What is required:
Check every line of the data for the word "agent", and copy those that have it.

Segment Start: Data provided

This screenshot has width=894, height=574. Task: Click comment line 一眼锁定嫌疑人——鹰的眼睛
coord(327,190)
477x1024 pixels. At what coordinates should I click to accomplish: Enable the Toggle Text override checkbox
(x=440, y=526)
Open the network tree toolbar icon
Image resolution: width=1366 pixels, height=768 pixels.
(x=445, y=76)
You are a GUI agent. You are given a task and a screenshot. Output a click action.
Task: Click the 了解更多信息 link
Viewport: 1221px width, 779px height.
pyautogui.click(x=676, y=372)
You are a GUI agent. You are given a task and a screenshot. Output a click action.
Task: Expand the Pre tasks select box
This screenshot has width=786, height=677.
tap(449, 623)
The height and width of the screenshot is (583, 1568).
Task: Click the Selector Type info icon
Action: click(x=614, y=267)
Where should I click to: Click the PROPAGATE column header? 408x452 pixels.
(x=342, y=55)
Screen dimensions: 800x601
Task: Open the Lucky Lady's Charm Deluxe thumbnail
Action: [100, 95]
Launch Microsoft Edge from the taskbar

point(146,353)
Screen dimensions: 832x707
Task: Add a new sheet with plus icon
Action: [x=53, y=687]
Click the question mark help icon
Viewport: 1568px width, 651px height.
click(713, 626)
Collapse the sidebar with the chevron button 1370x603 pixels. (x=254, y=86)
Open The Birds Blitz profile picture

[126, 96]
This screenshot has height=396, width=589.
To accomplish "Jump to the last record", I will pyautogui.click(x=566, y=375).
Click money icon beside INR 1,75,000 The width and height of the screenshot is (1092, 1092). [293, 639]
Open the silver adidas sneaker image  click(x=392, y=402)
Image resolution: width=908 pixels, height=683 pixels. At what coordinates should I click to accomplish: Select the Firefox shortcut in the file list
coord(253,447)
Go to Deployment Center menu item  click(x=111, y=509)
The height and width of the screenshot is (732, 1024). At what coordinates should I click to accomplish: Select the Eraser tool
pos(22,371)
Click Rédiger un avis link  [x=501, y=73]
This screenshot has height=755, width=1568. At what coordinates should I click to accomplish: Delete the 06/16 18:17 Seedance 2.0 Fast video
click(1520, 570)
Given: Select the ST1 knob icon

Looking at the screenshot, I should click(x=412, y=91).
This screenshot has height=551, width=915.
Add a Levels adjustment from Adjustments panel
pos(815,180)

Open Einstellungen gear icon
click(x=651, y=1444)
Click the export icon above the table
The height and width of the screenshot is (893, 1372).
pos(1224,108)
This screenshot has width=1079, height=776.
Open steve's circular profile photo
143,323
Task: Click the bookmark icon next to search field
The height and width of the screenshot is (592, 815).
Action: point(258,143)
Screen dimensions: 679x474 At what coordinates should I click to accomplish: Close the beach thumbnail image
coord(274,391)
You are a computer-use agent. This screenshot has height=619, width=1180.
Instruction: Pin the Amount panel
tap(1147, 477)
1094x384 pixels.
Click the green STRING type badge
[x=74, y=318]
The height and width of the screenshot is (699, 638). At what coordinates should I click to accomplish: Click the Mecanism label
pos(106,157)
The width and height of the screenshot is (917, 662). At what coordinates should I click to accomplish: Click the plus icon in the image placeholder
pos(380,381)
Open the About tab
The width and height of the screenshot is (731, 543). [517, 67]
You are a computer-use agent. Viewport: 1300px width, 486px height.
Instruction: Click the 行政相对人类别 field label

Segment End: Data provided

Problem solution:
You are a GUI agent. You are given a task and a screenshot. Output a click action.
You are a GUI agent. You are given a task and a screenshot. Output a click action.
You are a computer-use agent. This screenshot has height=619, width=1180.
You are a computer-use agent. Viewport: 1300px width, 486px height.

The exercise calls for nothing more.